● DO THIS:
Rewrite the material from the line containing "Select the 文本 drag component" through the line containing "click(x=68, y=273)", with "drag component" changed to "draggable widget" and nothing else altered.
* Begin INFORMATION GIVEN *
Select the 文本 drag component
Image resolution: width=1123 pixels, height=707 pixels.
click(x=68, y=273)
* End INFORMATION GIVEN *
* Begin INFORMATION GIVEN *
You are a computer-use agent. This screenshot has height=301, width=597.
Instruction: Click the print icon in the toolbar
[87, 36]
* End INFORMATION GIVEN *
* Begin INFORMATION GIVEN *
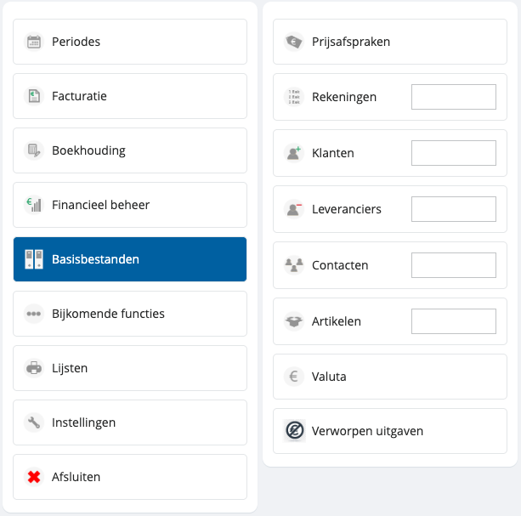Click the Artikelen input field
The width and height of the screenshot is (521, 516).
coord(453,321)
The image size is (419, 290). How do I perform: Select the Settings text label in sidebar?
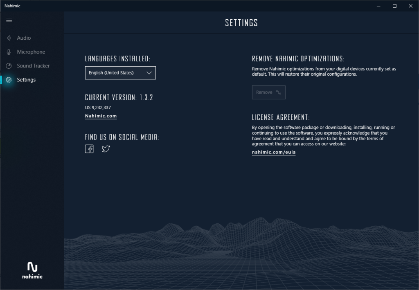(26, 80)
* End INFORMATION GIVEN *
● RESULT OF THE EXERCISE:
Select the 文本 draggable widget
Image resolution: width=1123 pixels, height=707 pixels.
click(x=68, y=273)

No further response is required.